> Brief: Print, from the listing below, the lines starting at the line containing "Where should I click to: Click" and ending at the line containing "Task: Open the Инструменты pane", exactly as they stand, and print nothing else.

### Data records

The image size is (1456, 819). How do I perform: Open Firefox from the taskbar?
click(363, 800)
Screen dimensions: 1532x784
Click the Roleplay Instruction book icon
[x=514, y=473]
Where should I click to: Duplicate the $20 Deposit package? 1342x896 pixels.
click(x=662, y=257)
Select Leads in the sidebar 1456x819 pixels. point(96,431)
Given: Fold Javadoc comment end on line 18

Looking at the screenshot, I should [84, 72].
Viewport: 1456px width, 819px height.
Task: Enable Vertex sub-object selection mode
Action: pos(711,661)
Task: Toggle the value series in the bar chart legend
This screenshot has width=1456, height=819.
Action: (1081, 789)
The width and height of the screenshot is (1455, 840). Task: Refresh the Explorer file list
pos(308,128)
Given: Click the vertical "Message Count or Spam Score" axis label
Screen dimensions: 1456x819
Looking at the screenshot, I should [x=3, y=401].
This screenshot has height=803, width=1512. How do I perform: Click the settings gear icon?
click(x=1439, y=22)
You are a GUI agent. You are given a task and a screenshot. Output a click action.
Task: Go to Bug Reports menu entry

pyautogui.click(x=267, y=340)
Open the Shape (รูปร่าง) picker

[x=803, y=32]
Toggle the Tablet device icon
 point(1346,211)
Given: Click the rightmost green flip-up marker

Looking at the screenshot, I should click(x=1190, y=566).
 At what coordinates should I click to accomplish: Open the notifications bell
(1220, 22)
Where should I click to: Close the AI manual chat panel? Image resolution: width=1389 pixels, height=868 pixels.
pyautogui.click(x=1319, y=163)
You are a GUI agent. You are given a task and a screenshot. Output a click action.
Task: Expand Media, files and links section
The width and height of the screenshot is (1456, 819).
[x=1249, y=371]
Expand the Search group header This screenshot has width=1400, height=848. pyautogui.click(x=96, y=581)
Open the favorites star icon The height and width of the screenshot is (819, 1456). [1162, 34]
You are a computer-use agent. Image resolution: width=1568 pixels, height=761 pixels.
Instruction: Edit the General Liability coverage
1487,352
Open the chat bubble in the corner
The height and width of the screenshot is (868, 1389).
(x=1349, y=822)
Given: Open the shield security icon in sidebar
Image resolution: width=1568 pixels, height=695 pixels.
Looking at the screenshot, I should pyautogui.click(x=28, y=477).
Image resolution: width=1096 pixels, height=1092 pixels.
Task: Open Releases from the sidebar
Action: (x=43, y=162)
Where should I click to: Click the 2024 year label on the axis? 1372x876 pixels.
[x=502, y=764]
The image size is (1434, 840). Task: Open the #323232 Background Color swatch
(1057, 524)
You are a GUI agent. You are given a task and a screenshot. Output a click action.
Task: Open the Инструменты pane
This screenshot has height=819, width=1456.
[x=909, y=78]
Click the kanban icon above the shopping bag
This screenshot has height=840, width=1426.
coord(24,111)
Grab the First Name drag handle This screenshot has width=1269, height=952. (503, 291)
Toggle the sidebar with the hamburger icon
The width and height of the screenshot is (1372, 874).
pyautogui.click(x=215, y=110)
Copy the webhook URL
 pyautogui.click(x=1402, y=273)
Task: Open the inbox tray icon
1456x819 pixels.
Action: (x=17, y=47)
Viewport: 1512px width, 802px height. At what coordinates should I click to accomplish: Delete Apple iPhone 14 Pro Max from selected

######

> Problem solution:
Where should I click to: Click the 2024 year label on the axis? 1372x876 pixels.
[x=502, y=764]
The image size is (1434, 840). Task: Open the #323232 Background Color swatch
(1057, 524)
You are a GUI agent. You are given a task and a screenshot. Output a click action.
Task: Open the Инструменты pane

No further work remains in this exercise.